Frigates, destroyers, and amphibious landing ships are all being built and designed with a new confidence, Mr. Yang says. Navy yards may employ a Russian hull design, but the ships’ guts are designed to new Chinese specs.
“The destroyers and frigates, are getting bigger and bigger,” Yang adds. “Six to seven tons. That is what you build for a long distance Navy….”
“There’s been a sea change in the Pentagon’s [view], a lot more respect for what Chinese industry can do,” says Bates Gill, at the Center for Strategic and International Studies in Washington, D.C.
Taiwan especially is a place where China has succeeded in getting US attention. Despite Taiwan’s 60 years of separate development, China views the island as its own territory. A conflict with Taiwan would be especially dangerous since, for internal political reasons, China can’t start a war over Taiwan that it cannot win.

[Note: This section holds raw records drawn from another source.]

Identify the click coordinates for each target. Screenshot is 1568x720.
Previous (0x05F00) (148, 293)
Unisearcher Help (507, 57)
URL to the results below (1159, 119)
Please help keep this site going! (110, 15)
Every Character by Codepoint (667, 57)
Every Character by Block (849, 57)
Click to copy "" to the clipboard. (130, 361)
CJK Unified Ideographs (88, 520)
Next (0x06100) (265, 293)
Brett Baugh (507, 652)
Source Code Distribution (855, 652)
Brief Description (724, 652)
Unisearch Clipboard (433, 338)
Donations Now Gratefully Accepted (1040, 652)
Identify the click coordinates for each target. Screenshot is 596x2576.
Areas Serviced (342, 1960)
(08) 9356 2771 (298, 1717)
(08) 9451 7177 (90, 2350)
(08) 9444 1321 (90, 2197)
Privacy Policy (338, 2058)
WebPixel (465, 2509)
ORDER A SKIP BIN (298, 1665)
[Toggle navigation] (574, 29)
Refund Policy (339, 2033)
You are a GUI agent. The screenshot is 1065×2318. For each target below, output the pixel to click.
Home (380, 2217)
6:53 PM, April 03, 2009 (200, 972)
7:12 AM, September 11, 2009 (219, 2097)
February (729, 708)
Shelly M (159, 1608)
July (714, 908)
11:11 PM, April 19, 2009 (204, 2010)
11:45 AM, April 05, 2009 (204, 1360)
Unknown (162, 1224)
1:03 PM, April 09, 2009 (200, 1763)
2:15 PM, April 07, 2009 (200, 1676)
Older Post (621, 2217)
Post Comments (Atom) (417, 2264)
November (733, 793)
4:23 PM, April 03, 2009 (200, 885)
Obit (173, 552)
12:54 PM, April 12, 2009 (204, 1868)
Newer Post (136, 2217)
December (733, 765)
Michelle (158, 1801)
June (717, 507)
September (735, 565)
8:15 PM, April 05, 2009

A military loss over Taiwan could cause a collapse of the party in Beijing.
In order to win, China has designed a missile strike on Taiwan and a cruise missile attack on US ships that would be so colossal that US leaders will delay a decision to rescue, giving China time to take hold. China’s nuclear threat this summer was a message to US forces that should a fight commence over Taiwan, the Pentagon may no longer be able to assume a conventional war over the island.
“They may be taking away US assumptions of a war that would escalate in stages,” says Mr. Roy of APCSS in Honolulu.
In a conventional war, says Col. Michael Boera, a wing commander in Guam, his nightmare would be so many missiles or planes that even if his pilots could shoot them down, “they would keep coming…. I fear them numbers-wise. Where I am fighting too many planes, that’s my concern.”
“The PLA is getting in a position to considerably constrain our freedom of maneuver,” says Roy. “We can’t expect that we can completely protect a carrier battle group when it got into theater.”
Pentagon officers are fond of saying that China is at a military crossroads. It must decide its size, capability, and whether it will begin to share its secrets with the US.
But the US is also at a crossroads in terms of its response and its relations with Asia. So far, the US has said it wants to work with China, keeping at bay those hawks who feel that China is a certain enemy.
Historically, in fact, China is not an aggressor. It rarely attacks. But then, what is called “China” has moved only in the late 20th century from a sprawling “civilization” to a nation in the modern sense. Moreover, the sense of national pride in China is powerful. As one rather liberal intellectual told the Monitor, “In our hearts, most of us want China to be great – we feel deeply a desire to help run Asia and the world.”
What concerns some American China experts is that creating a modern army will also create the dynamic to use a modern army. Analysts like Mulvenon point to possible unintended consequences of a buildup.
“What I worry about is the military influencing foreign policy,” he says, “[decisionmakers] using the military they have paid so much for like a tool in their kit … as leverage in certain situations…. That can be how bad things get started.”